1.5K Star 5.5K Fork 1.9K

GVPMindSpore / mindspore

2021-04-17 16:04
lilongfei

MindSpore 1.2.0

MindSpore 1.2.0 Release Notes

Major Features and Improvements

NewModels

  • [STABLE] Add CV models on Ascend: 3D Unet, Unet++, SSD-Resnet50-fpn, SSD-VGG16, crnn_seq2seq_ocr for BSI, CTPN, resnet18, DPN
  • [STABLE] Add CV models on GPU: Faster-RCNN
  • [STABLE] Add NLP models on Ascend: NAML, Fasttext, GRU, LSTM
  • [BETA] Add TPRR: Thinking Path Re-Ranker, an original ranked-base framework for Multi-Hop Question Answering which has won the first place in HotpotQA leaderboard.(Ascend)

FrontEnd

  • [STABLE] Support side effects expression to ensure that the perform order of user's semantics is correct.(Ascend/GPU/CPU)
  • [STABLE] Support calculating the gradient for network that contain non-Tensor input parameters(int, float, bool, mstype,int, mstype.float, mstype.uint, mstype.bool_, tuple, list, dict).(Ascend/GPU/CPU)
  • [STABLE] Support the inverse of a bool Tensor.(Ascend/GPU/CPU)
  • [STABLE] Uniform the interface isinstance.(Ascend/GPU/CPU)
  • [STABLE] Support negative indexes.(Ascend/GPU/CPU)
  • [STABLE] Support 110+ Numpy-like interfaces in mindspore.numpy.(Ascend/GPU/CPU)
  • [STABLE] Support export/load mindir model with a size greater than 2 GB.
  • [STABLE] The optimizer supports gradient centralization.(Ascend)
  • [STABLE] Support support auc metric, rou metric, bleu score metric, confusion matrix metric, cosine similarity metric, dice metric, hausdorff distance metric, occlusion sensitivity metric, perplexity metric, mean surface distance metric, root mean surface distance metric.
  • [STABLE] Support use EmbeddingLookup with cache.(Ascend)

Auto Parallel

  • [STABLE] Support AllGather and ReduceScatter fusion.(Ascend)
  • [STABLE] Support gradient accumulation feature in auto parallel mode.(Ascend/GPU)
  • [STABLE] Support running parallel optimizer with gradient accumulation.(Ascend)
  • [STABLE] Add the configuration of communication operators' fusion.(Ascend)

Executor

  • [STABLE] Support inference with Nvidia GPU.
  • [STABLE] Support data parallelism in PyNative mode.(Ascend/GPU)
  • [STABLE] Optimize LSTM inference memory consumption in Graph mode with CPU.

Sponge

  • [STABLE] Add SPONGE modules for molecular dynamics simulation, including Bond, Angle, Dihedral, Non Bond 14, NeighborList, Particle Mesh Ewald, Langevin MD and LIUJIAN MD.(GPU)

DataSet

  • [STABLE] If the libnuma library is installed in the environment, you can run export DATASET_ENABLE_NUMA=True to configure NUMA binding.

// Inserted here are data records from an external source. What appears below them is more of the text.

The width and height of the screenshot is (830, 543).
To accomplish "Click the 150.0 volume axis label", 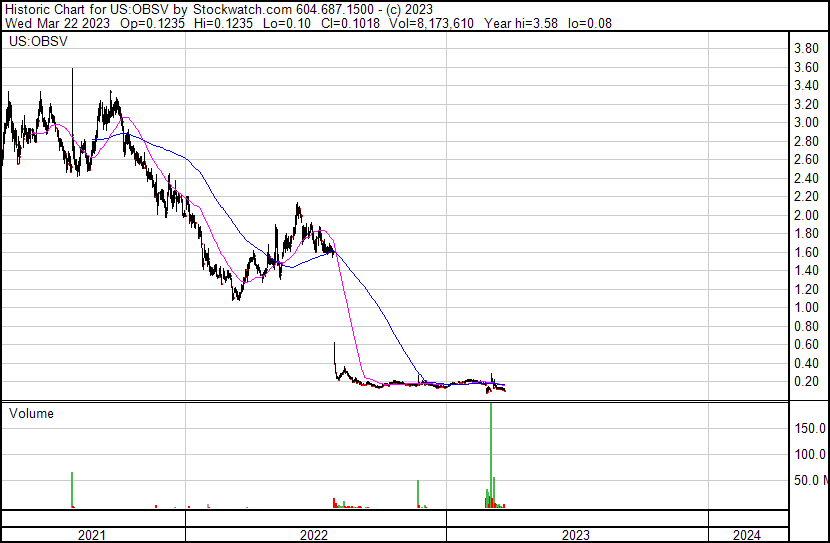I will pos(809,428).
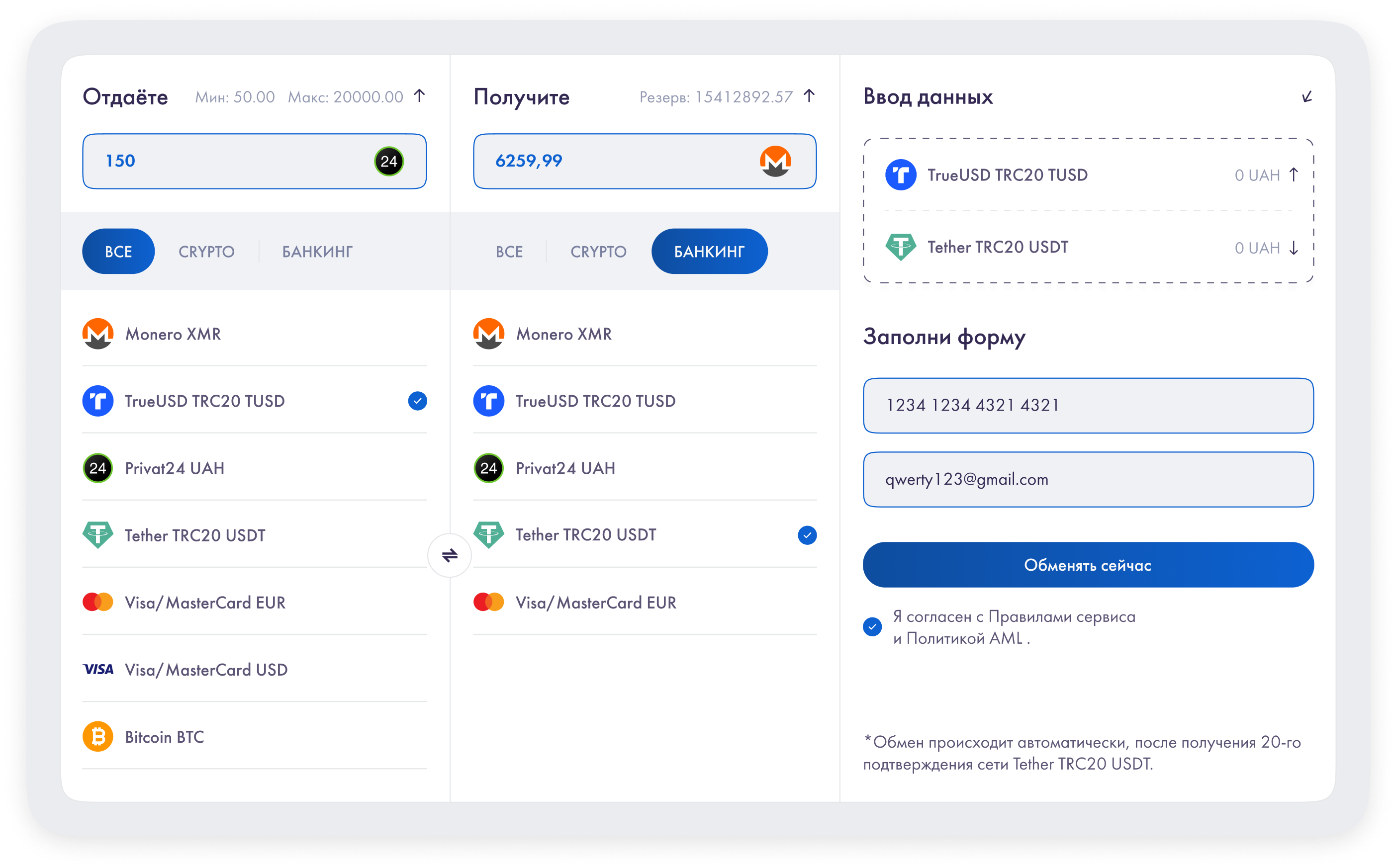The width and height of the screenshot is (1396, 868).
Task: Collapse the Отдаёте section with its arrow
Action: tap(420, 96)
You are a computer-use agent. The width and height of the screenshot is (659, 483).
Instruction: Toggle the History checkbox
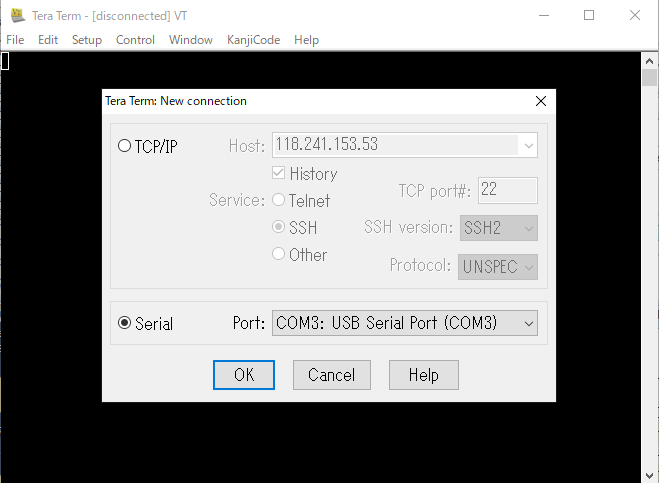coord(278,173)
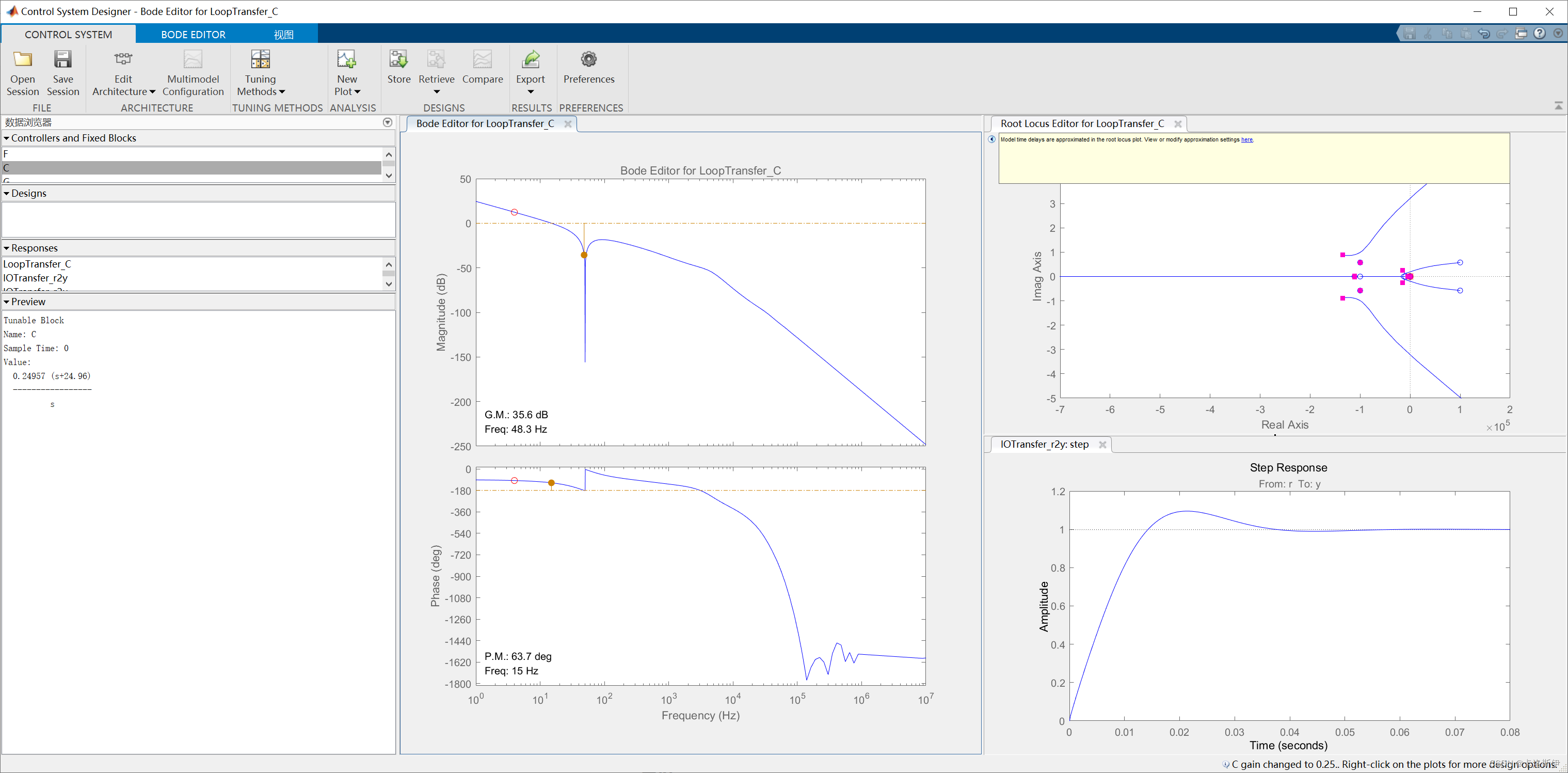Viewport: 1568px width, 773px height.
Task: Click undo arrow in quick access toolbar
Action: pos(1483,34)
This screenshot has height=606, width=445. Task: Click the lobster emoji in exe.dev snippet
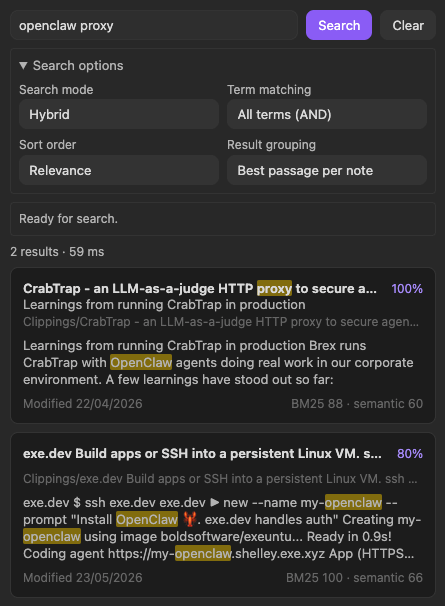click(x=189, y=519)
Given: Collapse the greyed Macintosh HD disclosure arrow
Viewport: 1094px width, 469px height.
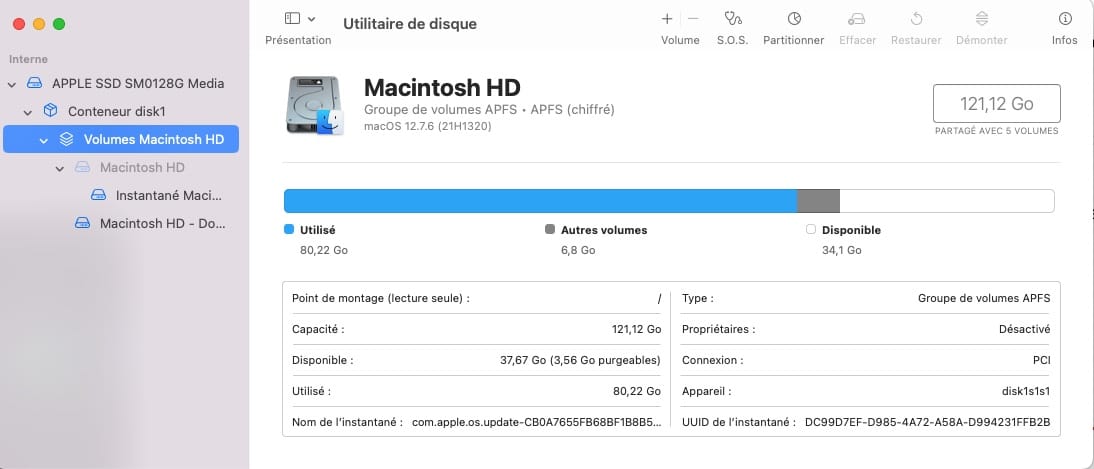Looking at the screenshot, I should tap(60, 168).
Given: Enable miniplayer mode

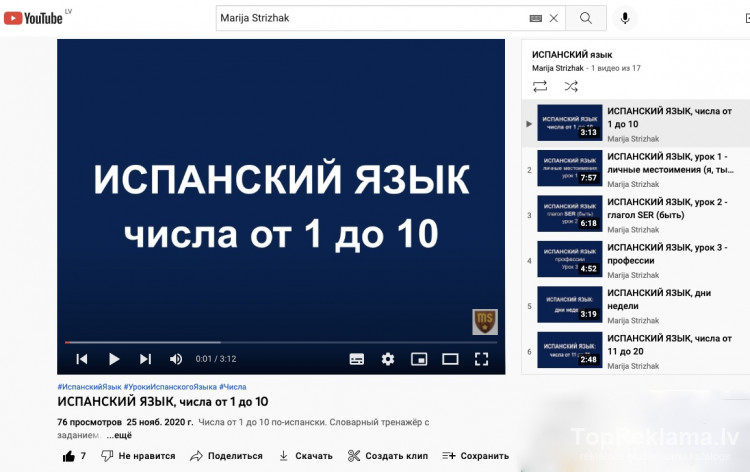Looking at the screenshot, I should [419, 359].
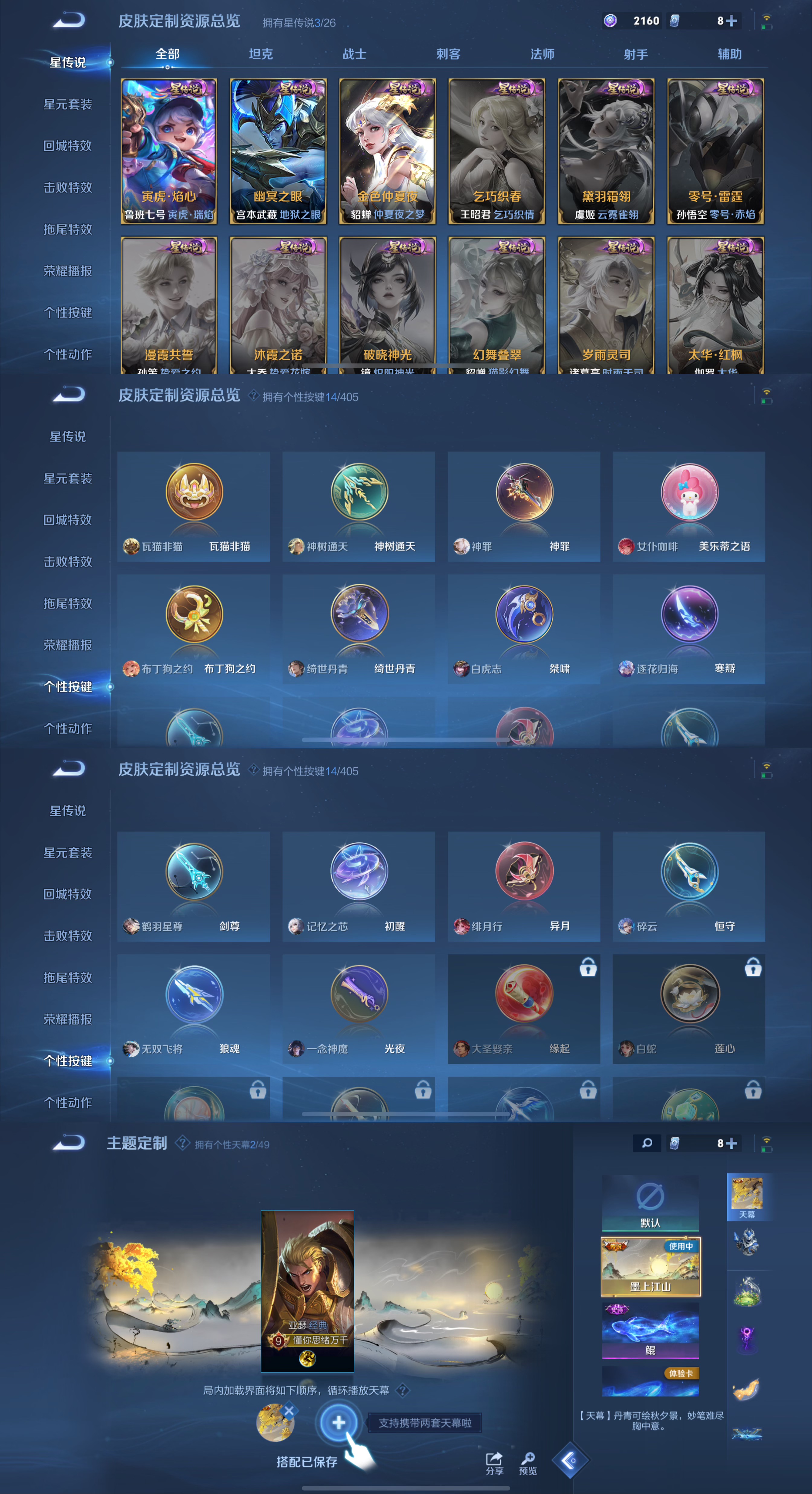This screenshot has height=1494, width=812.
Task: Choose the 神树通天 button icon
Action: point(359,492)
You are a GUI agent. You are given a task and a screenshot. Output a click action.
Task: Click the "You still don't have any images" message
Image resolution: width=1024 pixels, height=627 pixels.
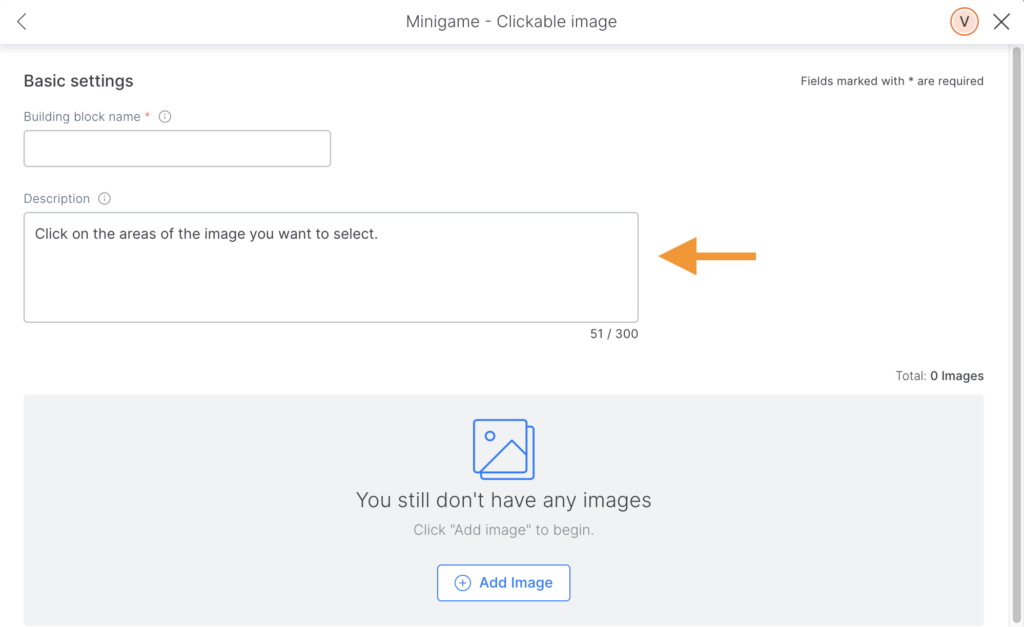503,500
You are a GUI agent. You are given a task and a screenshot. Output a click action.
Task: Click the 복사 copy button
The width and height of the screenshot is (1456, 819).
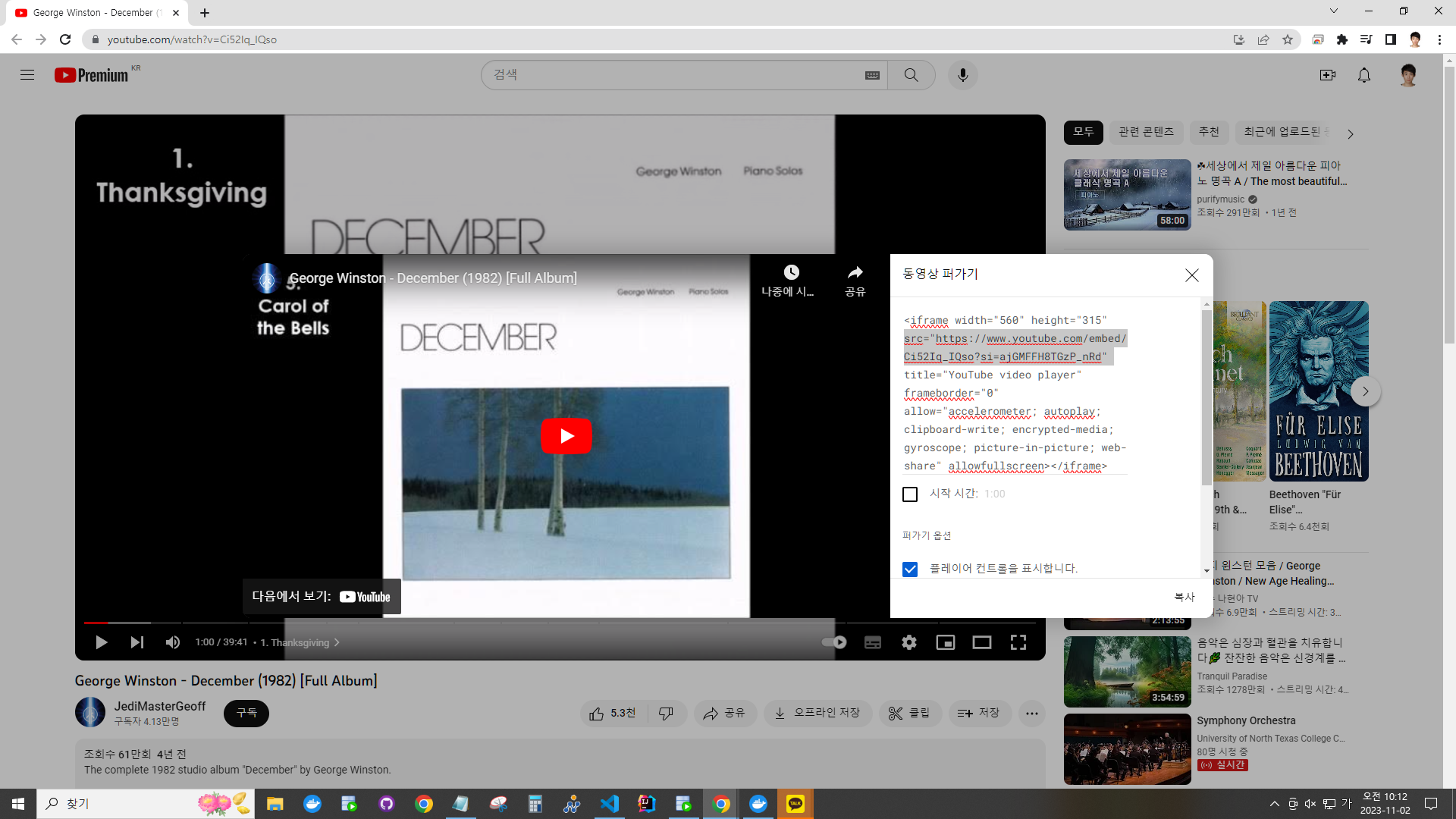click(x=1184, y=597)
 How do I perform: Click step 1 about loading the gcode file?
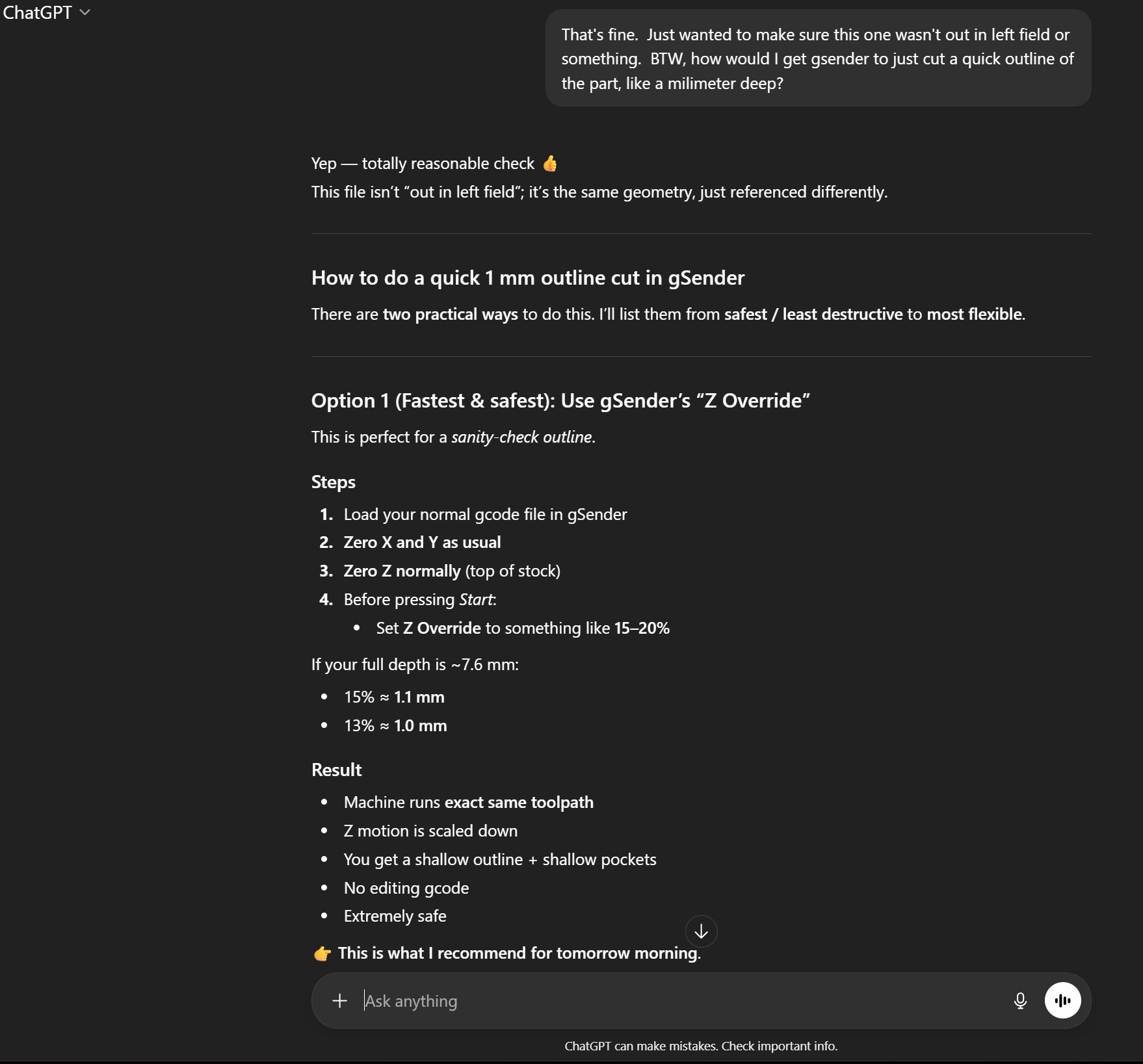tap(485, 515)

In multi-card training scenarios, the training data processing speed can be improved, thereby improving the network training efficiency.
  • [STABLE] Unify API Tensor structure of Training/Inference interfaces in C++ SDK.
  • [STABLE] Optimize duplicated Decode in data preprocess using cache, improve preprocess efficiency.
  • [STABLE] Support eager mode to run data augmentation in Python & C++.
  • [STABLE] Support more data augmentation operators(e.g. Affine, Perspective) in MindSpore-Lite.
  • [STABLE] Support light pipeline to process MindData in MindSpore-Lite training.
  • [STABLE] Support more data preprossing operators based on DVPP hardware module and can be used on on Ascend310 platform.
  • [STABLE] Support copy-free property for data in Ascend310 inference process scenarios.

Running Data Recorder

  • [STABLE] Support running data recorder (RDR) for exception demarcation.
  • [STABLE] Provide records of multi-stage computational graphs, memory allocation information, graph execution order, stream execution order and task debug information when a "run task error" or "distribute task failed" occurs. (Ascend)
  • [STABLE] Provide records of multi-stage computational graphs, memory allocation information and graph execution order when a "SyncStream error" occurs. (GPU)

3D Feature

  • [STABLE] Support 3D ops: Conv3D, Conv3DBackpropInput, Conv3DBackpropFilter, Conv3DTranspose, BiasAdd, BiasAddGrad, PReLU, Transpose, Reshape, transdata, StrideSlice, MaxPool3D, MaxPool3DGrad, BinaryCrossEntropy, SigmoidCrossEntropyWithLogits, SigmoidCrossEntropyWithLogitsGrad, SoftmaxCrossEntropyWithLogits, SigmoidCrossEntropyWithLogits, SigmoidCrossEntropyWithLogitsGrad, BatchNorm3d, BatchNorm3dGrad, Dropout3d.
  • [STABLE] Support RMSELoss loss function, MAELoss loss function, FocalLoss loss function, DiceLoss binary loss function, and MultiClassDiceLoss multi-type loss function for 2D/3D network.
  • [STABLE] Add optimizer: AdamApplyOne(3D), ApplyMomentum(3D), SGD(3D).

API Change

Backwards Incompatible Change

Python API
mindspore.numpy.array(), mindspore.numpy.asarray(), mindspore.numpy.asfarray(), mindspore.numpy.copy() now support GRAPH mode, but cannot accept numpy.ndarray as input arguments anymore(!12726:Add March Numpy interfaces to mindspore)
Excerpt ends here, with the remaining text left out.